横浜ハイブリッド言葉は何でもアリ!
外国語を学ぶには実に便利な時代になりました。辞書など当たり前、オンラインの講座もあれば、海外渡航も容易です。学ぶのが面倒であれば通訳も頼めます。
でも160年ほど前、開港したばかりの横浜はどうだったでしょう?
辞書も、講座もなく、プロ通訳(通詞)もわずかなまま、いきなりいろいろな国の人たちが顔を合わせていました。日本人、アメリカ人、イギリス人、フランス人、清をはじめアジアの人たち…なんとか日々の用事を済ませなくてはなりません。

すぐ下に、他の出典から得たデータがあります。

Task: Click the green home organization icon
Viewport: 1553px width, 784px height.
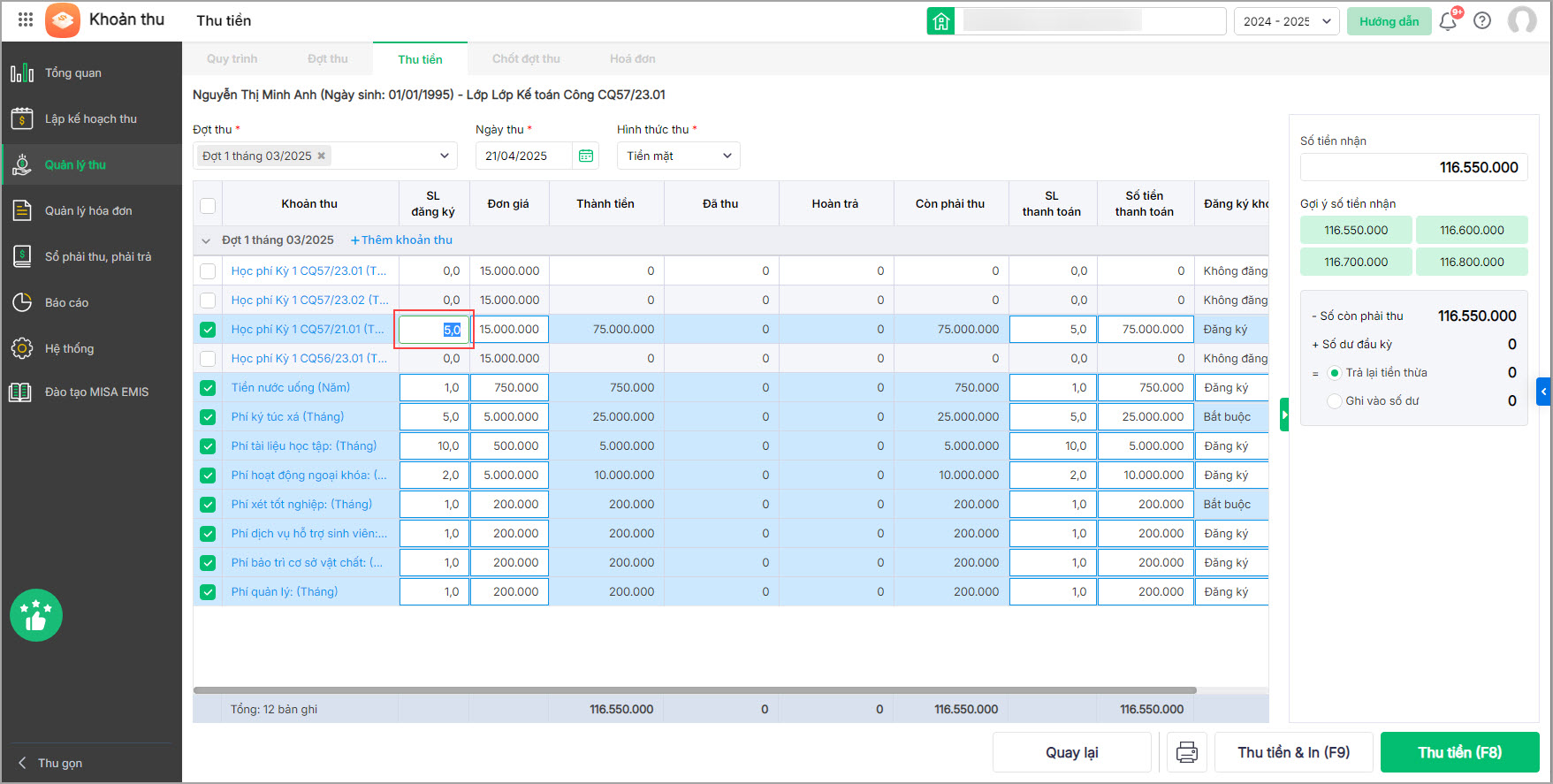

こうなると、お互いの言葉をかいつまんで復唱しながら、なんとか確認…そんなことを続けていると、言語どうしの境目がほろけてくるようで…持ち寄り言葉、つまりハイブリッドの誕生です。これが傑作。
「日本人の翻訳」(亀井秀雄著)にはこのあたりの経緯がとても面白く書かれています。
本牧の司教を名乗る人物が、来日するアメリカ人のために書いた横浜語の演習問題が載っています。もちろん、司教は日本語は書けませんから、横浜言葉もアルファベットで書き留めてあります。さあ、なんと言っているのでしょう?

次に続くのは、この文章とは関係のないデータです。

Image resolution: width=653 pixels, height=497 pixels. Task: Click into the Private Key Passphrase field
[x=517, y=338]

Ginricky pshaw motty koy-ginricky pshaw arimasen, mar motty koy! Mar sick-sick, betto drunky drunky, koora serampan. Oh my piggy jiggy jig, watarkshee punguts sinjoe arimas.
だいたいこんな感じのようです。
人力車、持って来い。人力車、ありません。馬もってこい!馬、具合が悪くて、別当はへべれけ。鞍、こわれてます。お前、ペケ、早くしろ。私、プングツ進上あります。(私の推測も入っています)
なんとオランダ語の「どろんけん」(=酔っぱらう)、マレー語の「せらんぱん」(=壊れている)がそのまま。

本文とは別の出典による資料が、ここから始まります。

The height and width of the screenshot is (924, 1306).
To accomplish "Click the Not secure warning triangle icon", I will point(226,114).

傑作なのは、「bad 悪い」をworry、「churchお寺」をho terrorと写し取っているところ。
異国情緒たっぷりでバタ臭いと思われがちな横浜ですが、この何でもアリな感じは面白そう。
もし今の世界にこういうところがあったら、「正確で聴きやすい通訳」などはいったん脇において、わいわいやってみたいものです。